[begin SELECTED TEXT]

Here's what you need for natural unscented soap:
12 oz. lye granules (my bottle from the hardware store was sold in a 16 oz. can so I had to use my kitchen scale and an old container to measure it out -- **Pre-measure it before you get started!)
4 cups milk partially frozen (it needs to be mostly frozen since the chemical reaction with the lye will scorch the milk) --- We used goat milk!
48 oz. shortening (You'll want to use Crisco. We tried the store brand. It didn't work as well.)
32 oz. coconut oil
16 oz. olive oil
6 qt. sauce pan for partially melting the shortening and coconut oil (this can be a good pan...you'll only use it for melting the oils)
The following items you'll need to be kept just for soap making...never use these items for cooking!
8 qt. stainless steel pot
large wooden spoon
large rubber spatula
Mold for pouring soap into (I use an old toy bin)
First melt shortening and coconut oil in a saucepan on low. Once melted, turn off. (You can skip this step and just add the oils to the lye/milk mixture when the lye/milk mixture is ready, but I prefer to not have to deal with clumps splashing the liquids around. It will take a bit longer to saponify -- chemically blend.)
Place partially frozen milk into soap making pot. Very carefully pour lye into pot while stirring with an old wooden spoon. Be very careful not to inhale the fumes. We did this outside, but you can do it inside near an open window. We took extra precautions to wear face masks and have vinegar near by. Should you get splashed by the lye put vinegar on your skin to neutralize the base of the lye.
Once the milk is well mixed with the lye, carefully pour the melted shortening and coconut oil in. Add in the olive oil.
Mix with the stick blender. **Be careful not to lift the running blender out of the pot!** The mixture can burn you. It won't burn you in the sense that it's hot, but that the chemical in the lye will burn your skin. Blend until the soap mixture starts to thicken. It's called "trace". When you can shut off the blender, lift it out of the pot and drizzle a line of soap on top and it stays in it's drizzled line for a few moments, then it's "trace".

[end SELECTED TEXT]
[begin DATA BLOCK]

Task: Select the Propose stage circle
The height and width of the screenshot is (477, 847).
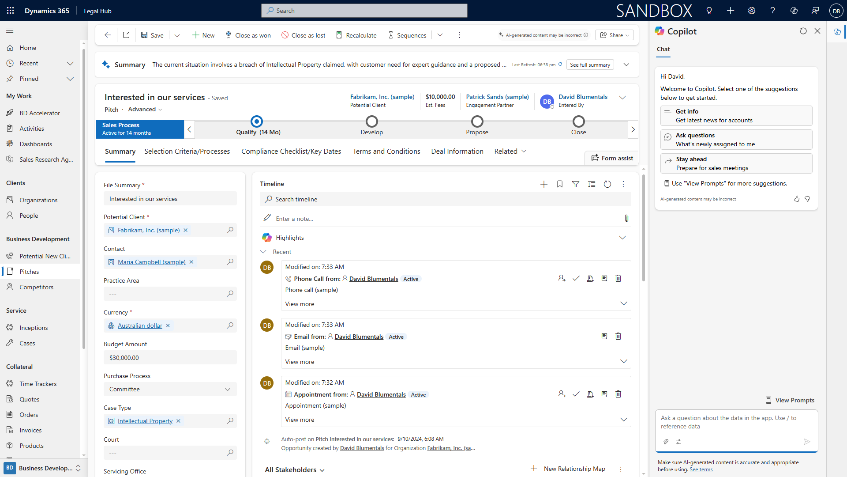Action: (x=477, y=121)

[end DATA BLOCK]

TASK TO CARRY OUT.
Reproduce word for word the passage of the soap recipe above, starting at "32 oz. coconut" and ending at "-- chemically blend.)".

EXERCISE SOLUTION.
32 oz. coconut oil
16 oz. olive oil
6 qt. sauce pan for partially melting the shortening and coconut oil (this can be a good pan...you'll only use it for melting the oils)
The following items you'll need to be kept just for soap making...never use these items for cooking!
8 qt. stainless steel pot
large wooden spoon
large rubber spatula
Mold for pouring soap into (I use an old toy bin)
First melt shortening and coconut oil in a saucepan on low. Once melted, turn off. (You can skip this step and just add the oils to the lye/milk mixture when the lye/milk mixture is ready, but I prefer to not have to deal with clumps splashing the liquids around. It will take a bit longer to saponify -- chemically blend.)